La Subida de las almas vivas, ensayo de conciliación entre fe y razón

Retour
Lanza del Vasto (1901-1981), La subida de las almas vivas, Buenos Aires, éd. Kier, 1982

Lanza del Vasto (1901-1981), La subida de las almas vivas, Buenos Aires, éd. Kier, 1982

2016 Articles

Daniel Vigne, « La Subida de las almas vivas, ensayo de conciliación entre fe y razón », trad. par Felix Saltor, 2016. [pdf]

La Subida de las almas vivas, ensayo de conciliación entre fe y razón

(Notas del traductor : 1. En el « Convengo Lanza del Vasto 2010″ de Roma diez profesores comentaron otras tantas obras de Lanza. Traduzco del italiano la intervención de D. Vigne, del libro de Actas ahora aparecido : Bongiovanni & Trianni (eds) : Lanza del Vasto. Filosofo, teologo, e nonviolento cristiano. Uno sguardo critico sull’opera omnia. Ariccia : Aracne 2015.

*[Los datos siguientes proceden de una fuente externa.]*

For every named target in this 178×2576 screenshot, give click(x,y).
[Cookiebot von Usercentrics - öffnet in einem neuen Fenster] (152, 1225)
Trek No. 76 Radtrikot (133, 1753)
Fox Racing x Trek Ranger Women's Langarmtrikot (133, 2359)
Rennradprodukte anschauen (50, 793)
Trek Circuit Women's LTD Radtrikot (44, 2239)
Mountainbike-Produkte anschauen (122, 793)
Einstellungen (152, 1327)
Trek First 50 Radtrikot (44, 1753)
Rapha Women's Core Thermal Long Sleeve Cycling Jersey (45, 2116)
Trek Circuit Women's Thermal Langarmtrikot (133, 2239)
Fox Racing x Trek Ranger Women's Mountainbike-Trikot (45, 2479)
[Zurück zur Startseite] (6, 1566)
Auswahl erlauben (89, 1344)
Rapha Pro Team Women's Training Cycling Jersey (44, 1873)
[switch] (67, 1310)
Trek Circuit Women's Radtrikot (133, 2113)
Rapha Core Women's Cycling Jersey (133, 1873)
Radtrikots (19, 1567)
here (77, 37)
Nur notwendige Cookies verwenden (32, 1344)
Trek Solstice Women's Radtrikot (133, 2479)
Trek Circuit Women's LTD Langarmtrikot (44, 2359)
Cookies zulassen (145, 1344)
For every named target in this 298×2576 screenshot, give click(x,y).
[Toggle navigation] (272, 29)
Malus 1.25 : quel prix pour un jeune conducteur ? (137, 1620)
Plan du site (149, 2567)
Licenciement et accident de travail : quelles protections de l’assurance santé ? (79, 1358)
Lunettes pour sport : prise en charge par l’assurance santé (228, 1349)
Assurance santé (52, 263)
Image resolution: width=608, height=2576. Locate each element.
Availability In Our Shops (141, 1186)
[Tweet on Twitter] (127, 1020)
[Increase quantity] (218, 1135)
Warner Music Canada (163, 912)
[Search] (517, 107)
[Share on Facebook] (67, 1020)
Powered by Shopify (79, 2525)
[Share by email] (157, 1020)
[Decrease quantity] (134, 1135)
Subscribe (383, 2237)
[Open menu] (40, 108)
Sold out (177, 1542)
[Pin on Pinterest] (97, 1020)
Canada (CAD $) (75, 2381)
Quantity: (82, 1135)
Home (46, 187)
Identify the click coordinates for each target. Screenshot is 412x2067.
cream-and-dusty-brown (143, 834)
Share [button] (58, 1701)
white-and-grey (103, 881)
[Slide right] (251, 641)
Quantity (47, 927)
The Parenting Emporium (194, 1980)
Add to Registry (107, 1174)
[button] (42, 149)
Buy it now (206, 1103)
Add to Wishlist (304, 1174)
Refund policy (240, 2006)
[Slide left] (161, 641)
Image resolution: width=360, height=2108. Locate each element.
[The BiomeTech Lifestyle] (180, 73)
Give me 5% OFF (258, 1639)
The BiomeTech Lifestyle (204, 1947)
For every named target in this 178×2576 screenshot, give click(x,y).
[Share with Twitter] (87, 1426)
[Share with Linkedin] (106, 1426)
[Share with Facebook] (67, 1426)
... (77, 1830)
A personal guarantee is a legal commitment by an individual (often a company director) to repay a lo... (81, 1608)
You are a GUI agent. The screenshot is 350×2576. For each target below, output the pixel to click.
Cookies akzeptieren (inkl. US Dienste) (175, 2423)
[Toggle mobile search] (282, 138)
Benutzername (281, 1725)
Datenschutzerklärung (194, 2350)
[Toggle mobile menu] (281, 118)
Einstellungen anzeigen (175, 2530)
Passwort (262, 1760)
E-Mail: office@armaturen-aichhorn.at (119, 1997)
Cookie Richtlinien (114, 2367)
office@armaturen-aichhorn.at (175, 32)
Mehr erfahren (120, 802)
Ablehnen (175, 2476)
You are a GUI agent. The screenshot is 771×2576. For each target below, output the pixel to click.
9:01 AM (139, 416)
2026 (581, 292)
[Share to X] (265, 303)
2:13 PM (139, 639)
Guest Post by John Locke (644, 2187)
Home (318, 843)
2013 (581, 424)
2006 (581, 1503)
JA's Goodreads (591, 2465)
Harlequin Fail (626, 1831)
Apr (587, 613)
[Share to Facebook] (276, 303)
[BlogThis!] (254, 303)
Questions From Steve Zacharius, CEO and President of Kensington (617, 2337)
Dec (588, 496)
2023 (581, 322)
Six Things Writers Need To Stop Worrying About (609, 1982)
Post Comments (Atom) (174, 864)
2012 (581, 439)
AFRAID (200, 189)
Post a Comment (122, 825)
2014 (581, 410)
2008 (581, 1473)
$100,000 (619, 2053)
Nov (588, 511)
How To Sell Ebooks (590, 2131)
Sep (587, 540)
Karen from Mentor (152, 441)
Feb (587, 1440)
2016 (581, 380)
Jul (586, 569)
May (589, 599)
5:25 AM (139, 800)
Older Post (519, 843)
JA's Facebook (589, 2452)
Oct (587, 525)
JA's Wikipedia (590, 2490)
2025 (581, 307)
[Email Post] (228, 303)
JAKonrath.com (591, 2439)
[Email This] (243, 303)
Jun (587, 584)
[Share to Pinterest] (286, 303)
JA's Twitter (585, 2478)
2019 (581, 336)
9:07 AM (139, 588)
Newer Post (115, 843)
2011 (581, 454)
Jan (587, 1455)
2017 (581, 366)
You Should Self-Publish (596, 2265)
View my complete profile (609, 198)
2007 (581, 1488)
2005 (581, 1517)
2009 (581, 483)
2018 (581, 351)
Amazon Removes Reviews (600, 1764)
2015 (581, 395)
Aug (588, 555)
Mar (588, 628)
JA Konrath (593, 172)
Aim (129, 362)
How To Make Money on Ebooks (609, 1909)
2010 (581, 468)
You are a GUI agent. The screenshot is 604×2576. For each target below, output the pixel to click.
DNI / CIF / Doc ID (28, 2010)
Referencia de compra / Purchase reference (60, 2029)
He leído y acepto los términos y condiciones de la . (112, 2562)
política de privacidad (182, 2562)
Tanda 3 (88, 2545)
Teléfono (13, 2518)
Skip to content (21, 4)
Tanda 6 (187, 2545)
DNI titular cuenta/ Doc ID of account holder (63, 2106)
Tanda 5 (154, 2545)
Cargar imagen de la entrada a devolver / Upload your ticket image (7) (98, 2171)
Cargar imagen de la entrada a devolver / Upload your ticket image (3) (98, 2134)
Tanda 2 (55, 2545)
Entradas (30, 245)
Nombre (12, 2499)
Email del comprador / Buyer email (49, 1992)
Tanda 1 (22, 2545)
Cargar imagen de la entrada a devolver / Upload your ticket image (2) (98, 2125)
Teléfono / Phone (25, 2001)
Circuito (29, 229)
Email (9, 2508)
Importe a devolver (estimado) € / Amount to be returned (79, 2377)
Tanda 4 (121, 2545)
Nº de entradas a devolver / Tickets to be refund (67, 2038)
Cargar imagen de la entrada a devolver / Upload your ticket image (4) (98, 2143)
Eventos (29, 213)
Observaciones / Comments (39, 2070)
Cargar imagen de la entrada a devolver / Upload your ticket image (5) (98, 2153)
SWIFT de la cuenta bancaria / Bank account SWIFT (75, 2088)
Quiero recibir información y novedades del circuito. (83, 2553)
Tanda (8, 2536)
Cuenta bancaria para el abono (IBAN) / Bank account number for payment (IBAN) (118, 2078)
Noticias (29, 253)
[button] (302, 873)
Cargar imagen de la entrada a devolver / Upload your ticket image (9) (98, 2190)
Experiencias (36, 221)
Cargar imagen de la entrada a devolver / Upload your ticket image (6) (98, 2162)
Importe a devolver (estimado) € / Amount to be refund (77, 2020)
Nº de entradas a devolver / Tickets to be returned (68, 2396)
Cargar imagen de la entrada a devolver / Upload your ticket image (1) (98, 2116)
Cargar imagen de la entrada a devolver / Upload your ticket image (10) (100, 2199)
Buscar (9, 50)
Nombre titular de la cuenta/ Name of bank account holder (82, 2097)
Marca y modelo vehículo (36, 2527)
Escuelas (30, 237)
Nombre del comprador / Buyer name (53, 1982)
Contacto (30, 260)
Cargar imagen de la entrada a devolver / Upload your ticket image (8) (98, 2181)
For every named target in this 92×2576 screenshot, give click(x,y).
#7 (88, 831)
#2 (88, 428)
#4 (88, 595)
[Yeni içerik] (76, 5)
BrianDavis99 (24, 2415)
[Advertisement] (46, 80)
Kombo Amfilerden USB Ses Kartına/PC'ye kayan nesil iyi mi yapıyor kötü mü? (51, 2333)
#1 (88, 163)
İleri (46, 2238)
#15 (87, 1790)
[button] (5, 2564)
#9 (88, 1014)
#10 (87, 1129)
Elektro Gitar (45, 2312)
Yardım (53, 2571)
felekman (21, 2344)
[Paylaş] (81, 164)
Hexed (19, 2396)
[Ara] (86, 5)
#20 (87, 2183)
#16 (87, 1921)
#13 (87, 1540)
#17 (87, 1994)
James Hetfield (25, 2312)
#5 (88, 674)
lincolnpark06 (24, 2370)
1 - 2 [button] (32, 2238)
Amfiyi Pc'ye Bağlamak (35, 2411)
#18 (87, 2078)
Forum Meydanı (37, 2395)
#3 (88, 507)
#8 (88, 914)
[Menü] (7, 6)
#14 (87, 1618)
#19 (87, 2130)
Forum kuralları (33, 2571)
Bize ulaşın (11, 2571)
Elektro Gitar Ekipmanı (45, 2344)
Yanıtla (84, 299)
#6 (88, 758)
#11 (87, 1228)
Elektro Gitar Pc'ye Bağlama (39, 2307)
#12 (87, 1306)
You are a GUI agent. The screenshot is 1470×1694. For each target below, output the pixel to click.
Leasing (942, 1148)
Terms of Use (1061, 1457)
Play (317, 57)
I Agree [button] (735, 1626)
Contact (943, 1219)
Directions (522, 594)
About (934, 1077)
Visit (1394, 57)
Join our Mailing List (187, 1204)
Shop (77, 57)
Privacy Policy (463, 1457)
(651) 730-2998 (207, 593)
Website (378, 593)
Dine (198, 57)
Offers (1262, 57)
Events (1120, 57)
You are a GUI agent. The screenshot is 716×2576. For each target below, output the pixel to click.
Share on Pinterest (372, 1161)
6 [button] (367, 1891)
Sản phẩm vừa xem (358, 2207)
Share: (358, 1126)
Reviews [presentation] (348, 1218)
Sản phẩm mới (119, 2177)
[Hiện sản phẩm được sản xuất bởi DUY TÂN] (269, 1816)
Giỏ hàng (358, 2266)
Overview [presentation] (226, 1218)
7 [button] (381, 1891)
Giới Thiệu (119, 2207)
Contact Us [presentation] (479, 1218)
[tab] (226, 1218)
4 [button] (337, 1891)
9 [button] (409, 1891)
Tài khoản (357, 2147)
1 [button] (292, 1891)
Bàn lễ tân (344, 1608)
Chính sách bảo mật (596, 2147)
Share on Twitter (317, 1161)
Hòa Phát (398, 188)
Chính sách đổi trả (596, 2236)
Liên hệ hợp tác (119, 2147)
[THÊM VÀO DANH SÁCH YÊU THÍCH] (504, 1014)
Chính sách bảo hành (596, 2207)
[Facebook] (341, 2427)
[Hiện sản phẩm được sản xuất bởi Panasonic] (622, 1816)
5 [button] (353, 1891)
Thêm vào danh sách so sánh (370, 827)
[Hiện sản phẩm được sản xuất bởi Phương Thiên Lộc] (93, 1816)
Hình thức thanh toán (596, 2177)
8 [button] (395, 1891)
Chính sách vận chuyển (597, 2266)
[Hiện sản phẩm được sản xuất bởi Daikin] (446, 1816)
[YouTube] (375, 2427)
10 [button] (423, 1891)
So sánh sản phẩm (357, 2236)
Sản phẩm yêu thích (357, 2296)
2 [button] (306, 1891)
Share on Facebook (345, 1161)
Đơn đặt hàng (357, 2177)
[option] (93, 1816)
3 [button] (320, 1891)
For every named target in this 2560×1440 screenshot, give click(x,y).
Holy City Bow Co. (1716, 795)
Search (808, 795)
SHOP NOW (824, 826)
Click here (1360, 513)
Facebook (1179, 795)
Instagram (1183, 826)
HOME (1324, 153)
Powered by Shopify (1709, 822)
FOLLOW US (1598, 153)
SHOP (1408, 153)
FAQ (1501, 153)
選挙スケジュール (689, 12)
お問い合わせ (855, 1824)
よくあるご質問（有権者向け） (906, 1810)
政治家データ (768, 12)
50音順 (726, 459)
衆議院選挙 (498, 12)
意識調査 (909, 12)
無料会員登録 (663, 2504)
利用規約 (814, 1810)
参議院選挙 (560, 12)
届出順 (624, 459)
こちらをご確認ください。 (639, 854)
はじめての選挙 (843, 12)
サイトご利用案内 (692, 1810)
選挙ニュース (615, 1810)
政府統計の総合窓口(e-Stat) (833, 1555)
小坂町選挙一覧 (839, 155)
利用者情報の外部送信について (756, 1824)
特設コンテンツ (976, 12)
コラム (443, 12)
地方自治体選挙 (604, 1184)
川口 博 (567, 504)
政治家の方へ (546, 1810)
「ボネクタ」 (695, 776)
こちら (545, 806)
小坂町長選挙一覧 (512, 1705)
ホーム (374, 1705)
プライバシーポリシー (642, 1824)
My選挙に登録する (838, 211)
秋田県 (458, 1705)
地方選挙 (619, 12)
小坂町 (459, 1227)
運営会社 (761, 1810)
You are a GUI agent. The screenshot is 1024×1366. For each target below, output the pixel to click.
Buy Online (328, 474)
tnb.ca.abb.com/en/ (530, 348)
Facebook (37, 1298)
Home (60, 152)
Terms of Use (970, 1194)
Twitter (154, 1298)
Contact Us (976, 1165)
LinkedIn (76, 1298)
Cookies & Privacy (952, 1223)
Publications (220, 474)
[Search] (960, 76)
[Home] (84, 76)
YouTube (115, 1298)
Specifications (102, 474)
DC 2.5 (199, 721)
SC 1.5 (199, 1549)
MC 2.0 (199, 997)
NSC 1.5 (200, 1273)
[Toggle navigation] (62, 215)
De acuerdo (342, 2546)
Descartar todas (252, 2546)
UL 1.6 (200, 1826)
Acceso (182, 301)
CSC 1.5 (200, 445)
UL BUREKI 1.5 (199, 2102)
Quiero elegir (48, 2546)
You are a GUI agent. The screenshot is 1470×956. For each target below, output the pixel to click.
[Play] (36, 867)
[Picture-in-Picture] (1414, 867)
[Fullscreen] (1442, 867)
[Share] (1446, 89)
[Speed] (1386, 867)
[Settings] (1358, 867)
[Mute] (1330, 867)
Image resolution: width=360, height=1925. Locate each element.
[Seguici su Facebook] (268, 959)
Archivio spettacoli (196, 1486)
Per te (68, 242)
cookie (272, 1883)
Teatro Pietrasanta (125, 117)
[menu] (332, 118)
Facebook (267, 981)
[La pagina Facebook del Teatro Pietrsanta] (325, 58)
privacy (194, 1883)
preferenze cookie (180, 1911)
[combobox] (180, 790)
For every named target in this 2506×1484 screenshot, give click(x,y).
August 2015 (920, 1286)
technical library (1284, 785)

2. Daniel Vigne es profesor en la Facultad de Teología del Institut Catholique de Toulouse. Es doctor en teología por Roma y en filosofía por París. Su tesis en La Sorbona se ha publicado en el libro en 2 tomos La Relation infinie. La philosophie de Lanza del Vasto. Vol I Les arts et les sciences. Vol II L’être et l’esprit (Paris : Cerf 2008-2010). D. Vigne vivió en el Arca de La Borie Noble, junto a Lanza, del 1972 al 1975. Preside la Association des Amis de Lanza del Vasto.

3. Las citas del libro de Lanza, en italiano en el original, las traduzco directamente del libro en francés. Las referencias al número de página del texto francés las substituyo por el número de página de la edición sudamericana en español. Mis añadidos van [entre corchetes].)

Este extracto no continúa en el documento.